Dann bellen ein großer Schäferhund und mein kleiner Hund sich lautstark an. Aber auch das gegenseitige Anknurren von Hunden kann Kontakte zwischen den padroni schaffen. Ich schaffe Zampa weg und kehre zur Hundebesitzerin zurück: Es ist Klára Salzmann, eine tschechische Landschaftsarchitektin, die ich vor zwei Tagen in Výškovice erlebt hatte, gewissermaßen als Hausherrin einer Veranstaltung im Rahmen der Initiativen der diesjährigen Kulturhauptstadt.

Die tschechische Landschaftsarchitektin Klára Salzmann
Für mich war es eine Rückkehr nach Výškovice, das ich gleich zu Beginn meines Pilsen-Aufenthaltes besucht hatte: damals verängstigt von der Einsamkeit des fast verschwundenen Dorfes Wischkowitz, von den menschenleeren, kurvenreichen, lädierten tschechischen Straßen, die in abgelegenen Gegenden mehr asphaltierten Waldwegen gleichen als modernen Verkehrsstraßen, beeindruckt von der Verlassenheit des Ortes.
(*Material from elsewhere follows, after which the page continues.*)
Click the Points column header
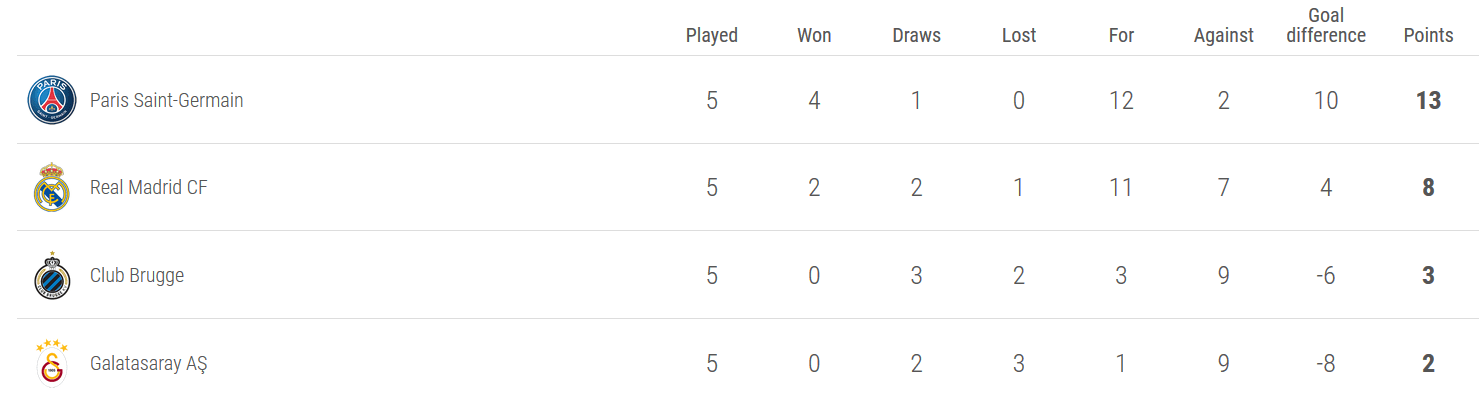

Inzwischen hat Klára Salzmann in Pilsen eine Tagung zur „Wiederbelebung der deutsch-tschechischen Grenzlandschaft“ organisiert und eine instruktive dreisprachige Publikation herausgegeben. Nach Výškovice/Wischkowitz, in das einst blühende, aber 1945 ausgesiedelte und 1974 amtlich aufgelöste Dorf, kommen jetzt Besucher aus ganz Europa. Und heute steht hier – als Land-Art-Installation auf dem Geländes eines ehemaligen Bauernhofes – ein kräftiger Holztisch: zu Gottesdiensten, zu Gesprächen, zu Brotzeiten (warum nicht?). Zu gemeinsamem Zusammensein in der Erinnerung an die ehemaligen Bewohner. Wer weiß – vielleicht einmal auch mit einem der hier Geborenen.
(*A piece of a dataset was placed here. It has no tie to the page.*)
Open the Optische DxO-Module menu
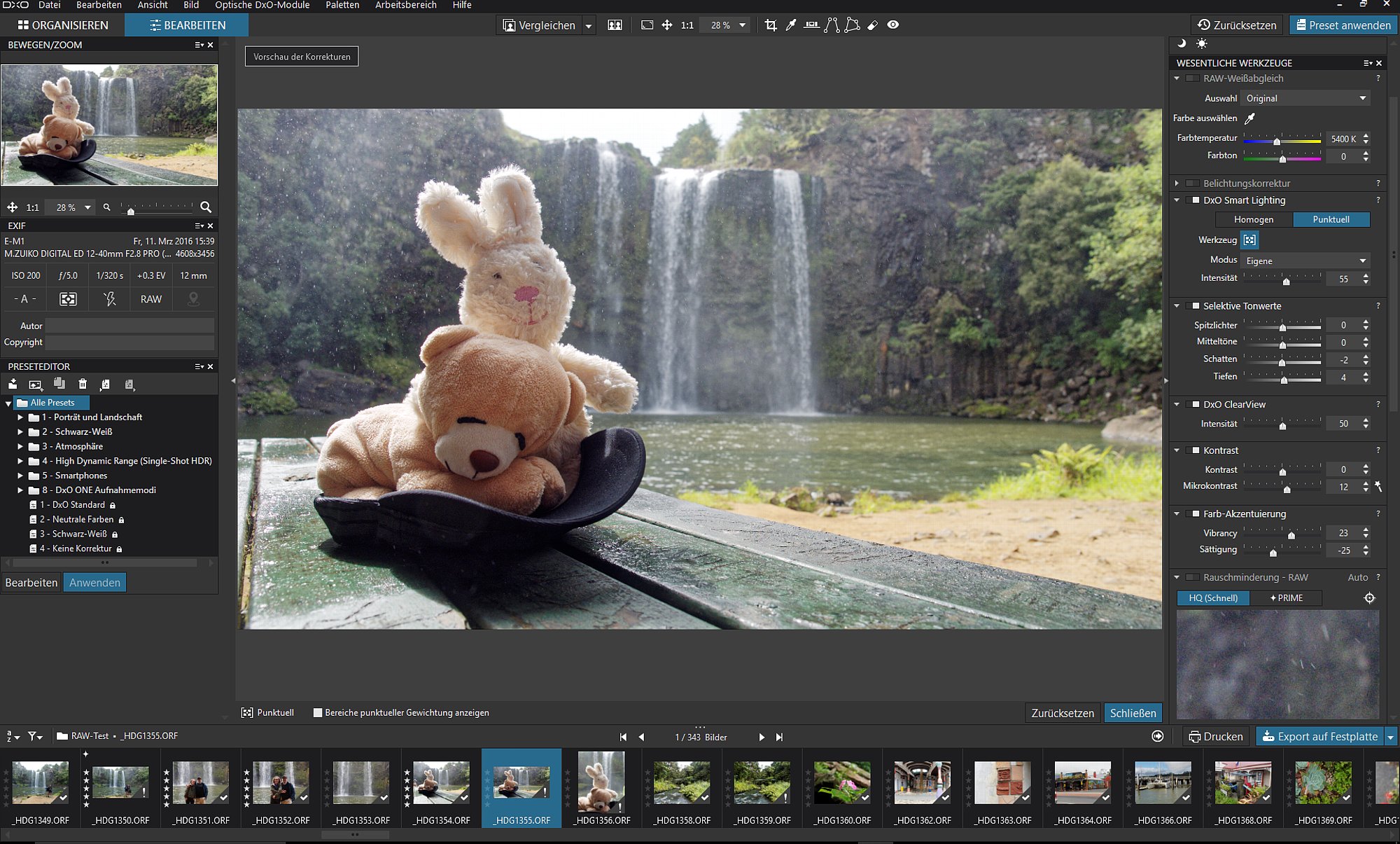The height and width of the screenshot is (844, 1400). click(262, 6)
Geselliges Beisammensein in Výškovice/Wischkowitz
Kulturell-musikalischer Höhepunkt dieses erlebnisreichen Tages war, in Anwesenheit des tschechischen Ministers für Kultur, Daniel Herman (der einige ehemalige Böhmendeutsche auf Deutsch „in ihrer Heimat“ begrüßte), ein Konzert der Cembalistin und Organistin Alena Hönigová. Sie kann – trotz ihres jungen Alters von nur 39 Jahren – schon auf eine lange Karriere und internationale Mitwirkungen zurückblicken. Und auf das musikalische Sommerfestival, das sie vor vier Jahren auf dem nordböhmischen Schloss Jezeří ins Leben gerufen hat und von dem sie mit charmanter, unwiderstehlicher Begeisterung erzählt.

Die Musikerin Alena Hönigová


Genug für einen einzigen Tag? Nein, als Abschluss gab es dann noch ein sprühendes barockes Feuerwerk, das von den Anwesenden mit vielen Ahs und Ohs aufgenommen wurde.



Zwischendurch war ich – zur Abwechslung für meinen Hund Zampa – noch etwas über Land gefahren und hatte spontane bäuerliche Land-Art bewundert.